A young female orangutan of 4-5 years old was rescued near a coal mine in Sangatta. That year, 1998, many coal mining companies aggressively expanded their operations in the area resulting in overwhelming habitat loss for many wild animals, including orangutans. On a positive note though, some companies did take responsibility for their actions by extensively funding and facilitating rescue activities. They were also actively involved in many awareness-building programs in the area.

Named Sarmi, this young female orangutan was taken to Samboja Lestari on October 6, 1998. With Mona and many other orangutans rescued during that period, Sarmi grew up in a socialization enclosure until 2010, when she was moved to Island 6, a pre-release island at Samboja Lestari, along with four other females, two mother-child pairs and an orphaned baby male orangutan named Saprol. By that time, Sarmi already had a young daughter, Sani who was born in 2005. Unexpectedly, Sarmi adopted Saprol! She raised and cared for him as her own son and as a brother to her daughter Sani. Earlier this year, we introduced Sarmi to Emerson, a huge and gorgeous male and also one of our current release candidates. The two bonded quickly and have since developed a wonderful relationship. We can’t wait to see these two orangutans take their relationship to a new level when they are both released in the forest!
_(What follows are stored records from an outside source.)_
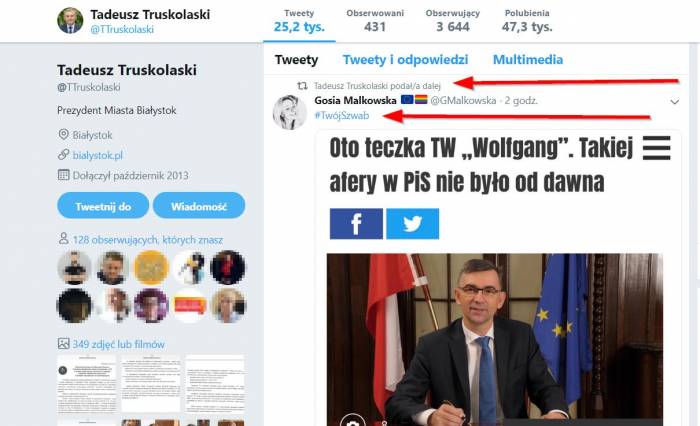Open the 128 obserwujących, których znasz link
This screenshot has width=700, height=426.
tap(147, 240)
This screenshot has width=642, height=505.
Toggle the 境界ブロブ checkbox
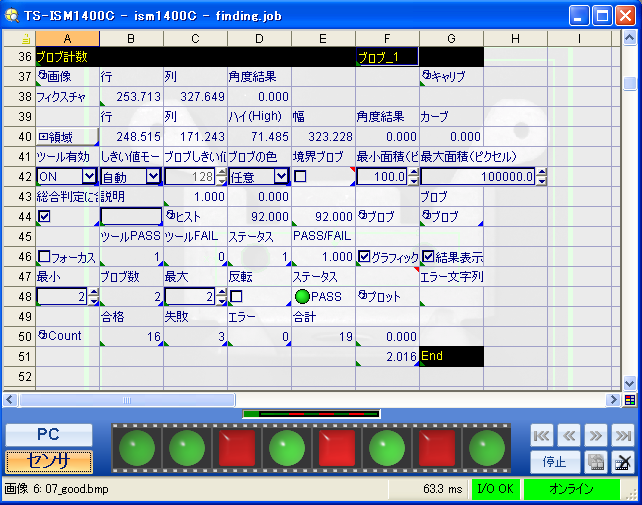(300, 177)
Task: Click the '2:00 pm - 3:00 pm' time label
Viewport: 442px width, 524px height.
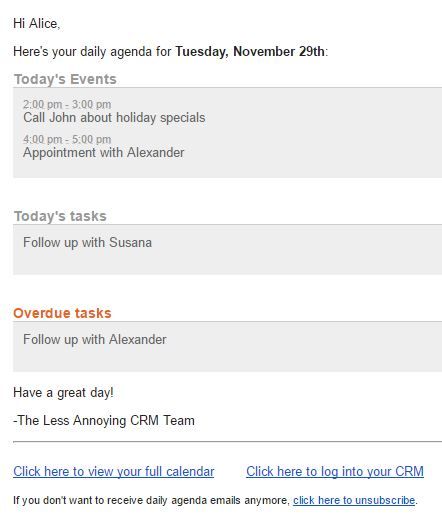Action: point(67,104)
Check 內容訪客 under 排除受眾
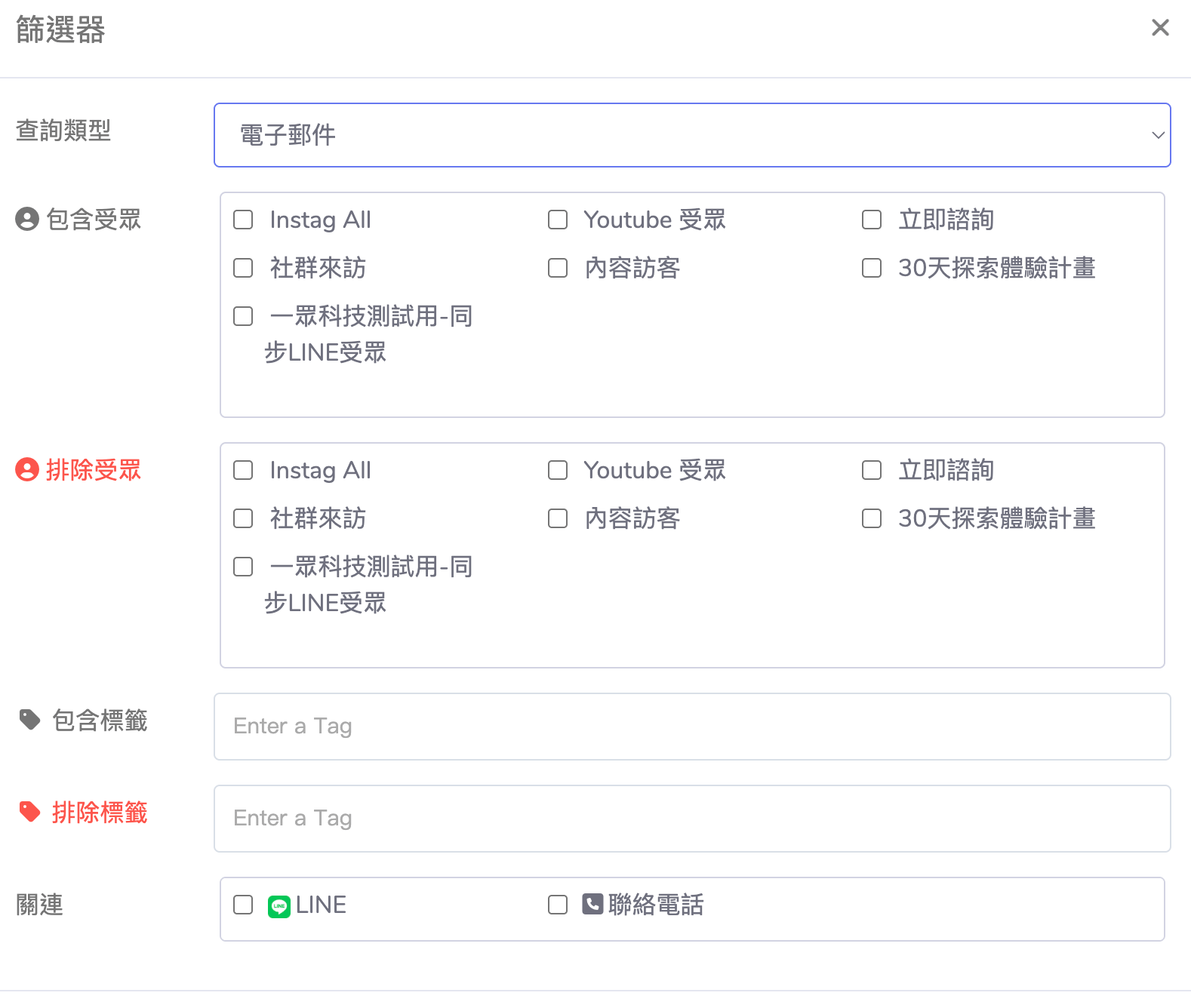 [558, 518]
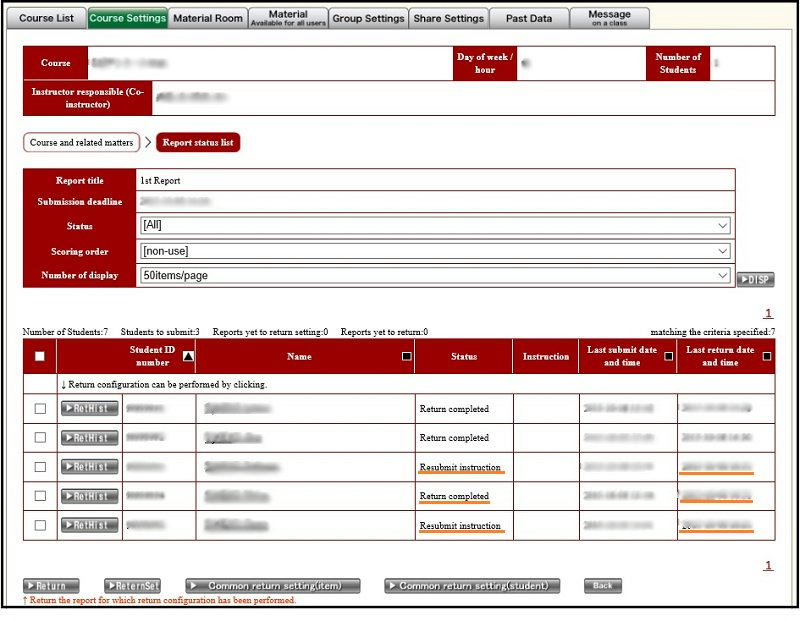Check the box for the second student row

click(40, 437)
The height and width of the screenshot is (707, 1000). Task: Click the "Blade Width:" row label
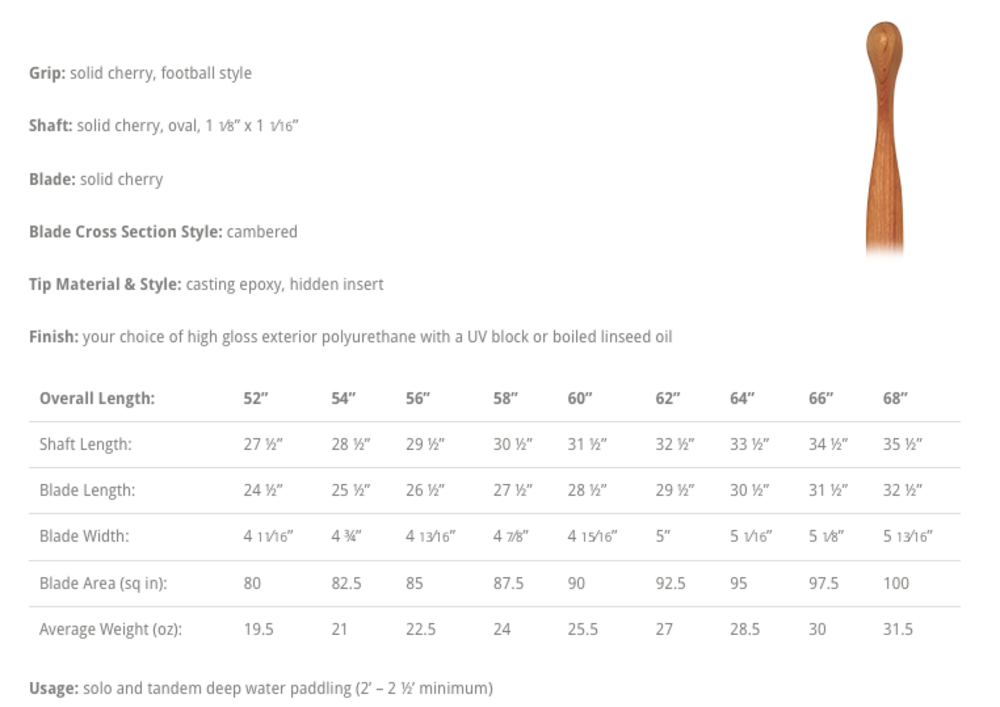[86, 536]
Little Mona was 4-5 years old when she first came to Samboja Lestari on September 28, 1997. Rescued in Tenggarong, Mona was such a beautiful orangutan with round face and dark maroon hair typical of East Bornean Orangutan (Pongo pygmaeus morio). Growing up with friends of the same age in a socialization enclosure, Mona finally earned a place on a pre-release island in 2010, where she quickly learned forest skills from Leo as well as from other older orangutans. She paid special attention to Leo especially when he was making a nest and seemed to make a mental note of the types of branches and leaves Leo used to make his nest. Pretty soon, Mona could build a nest as sturdy and comfy as Leo’s!

She is obviously a very smart orangutan. She has also steadily demonstrated her ability to climb, swing and identify yummy forest foods. Although on the island Mona is at the bottom of the hierarchy, big brother role model Leo is quite fond of her and often lets her build her nest in the same tree as his. The other females are also very tolerant with Mona and love to play with her. Only Juminten keeps her distance from Mona obviously to maintain her dominant position. Even so, Juminten too is never aggressive towards Mona showing that Mona is a sociable and likeable orangutan. Beautiful Mona has become an independent adult and now at 20 years old, Mona is more than ready to be reintroduced back into the wild.